Depois da atividade inicial na quadra, a turma do professor Pedro foi dividida em grupos de cinco alunos e cada um teve de criar uma brincadeira com base em um jogo eletrônico. Eles deveriam levar em conta os elementos do original, a presença de desafios e de tomadas de decisão, além da quantidade de pessoas envolvidas. Entre os games escolhidos pelos adolescentes estavam Pac-Man, Mortal Kombat e Resident Evil. Os estudantes planejaram o ambiente, as regras e as estratégias das partidas realizadas fora da tela.
Nem todos os games têm as características necessárias para possibilitar uma riqueza de movimentos e de planejamento na recriação. O Fifa Soccer, por exemplo, já é baseado em um jogo de futebol de campo regular. Quando isso ocorre, os estudantes devem verificar se há aspectos adicionados ao virtual que podem ser incluídos à versão adaptada por eles. Se ainda assim não conseguirem algo diferente, talvez essa não seja uma boa escolha para esse tipo de trabalho e a garotada deve eleger outro produto para a transposição. O monitoramento dos grupos pelo professor é importante para garantir que esses elementos estejam presentes nas propostas desenvolvidas por eles e gerem aprendizados táticos e motores.
No caso do Pac-Man, assim como existe na versão eletrônica, o grupo construiu um labirinto com cadeiras. Nelas, foram amarradas fitas para simbolizar as bolinhas que são comidas no digital. Um aluno era o comedor e outros três faziam os fantasminhas que, quando o atingiam, tiravam dele uma vida. A cada apito do professor, o jogo invertia: ora o comedor caçava os fantasmas ora ele era o perseguido. O objetivo era sair do labirinto sem ser pego e com o maior número de fitinhas. Nessa adaptação, foram trabalhadas a corrida, o desvio e a agilidade de decisão.

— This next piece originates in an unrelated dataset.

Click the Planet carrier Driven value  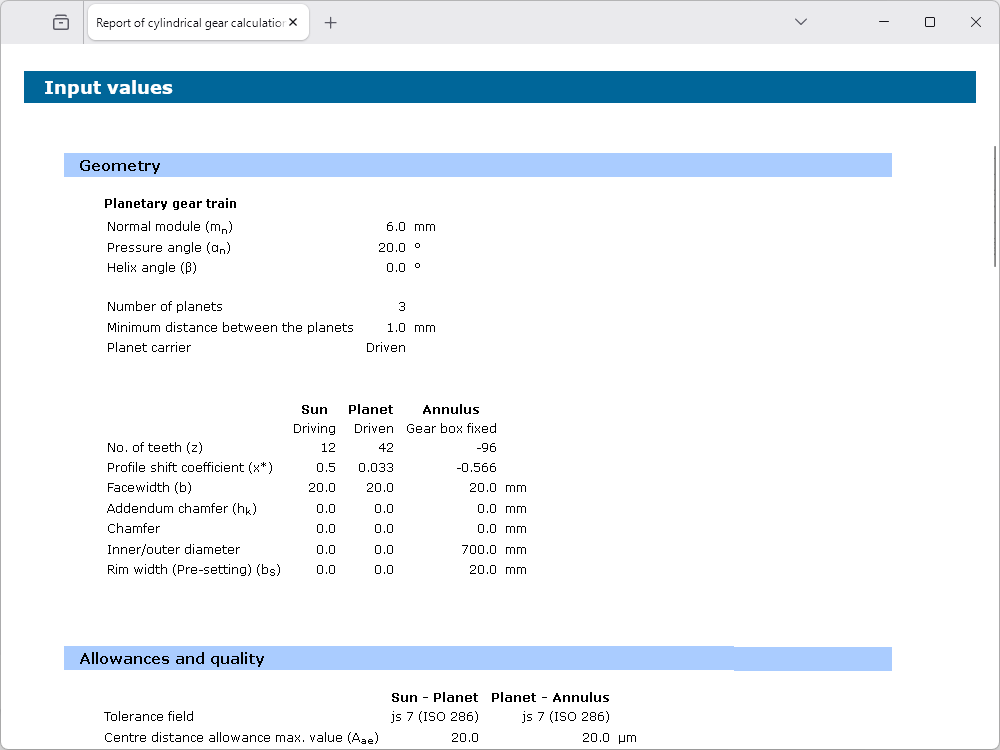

Ao transpor o Mortal Kombat - uma competição de luta -, houve a preocupação com a segurança. "Perguntei à classe como não machucar o colega", diz Pedro. Os alunos sugeriram que os lutadores tivessem três pregadores presos à camiseta, que eram as vidas de cada um. Em vez de acertar golpes, ganhava quem retirasse todos os prendedores do oponente. "O contato físico foi excluído, mas competências de defesa e ataque, que caracterizam as lutas, foram mantidas", aponta Caio. Na versão de Resident Evil - em que humanos fogem de zumbis e os matam -, os jovens tinham de atravessar a quadra, pegar uma mochila e voltar sem ser tocados pelos mortos-vivos. Para que os zumbis andassem devagar (como no virtual), os pés dos que interpretavam esses personagens foram amarrados.
Ao avaliar a evolução dos alunos, vale fazer uma roda de conversa e questionar que alterações funcionaram e quais não e por quê. Não se trata de eleger a melhor, mas analisar criticamente as escolhas feitas. Ao fim do trabalho, os dedos ligeiros da garotada ganharam a companhia de outros movimentos, como correr e lançar, além de uma sensação bem real de satisfação. "Ao vivo, eu ficava ainda mais empolgado com as vitórias", conta o aluno Luciano Fabrizio Blandi, 14 anos.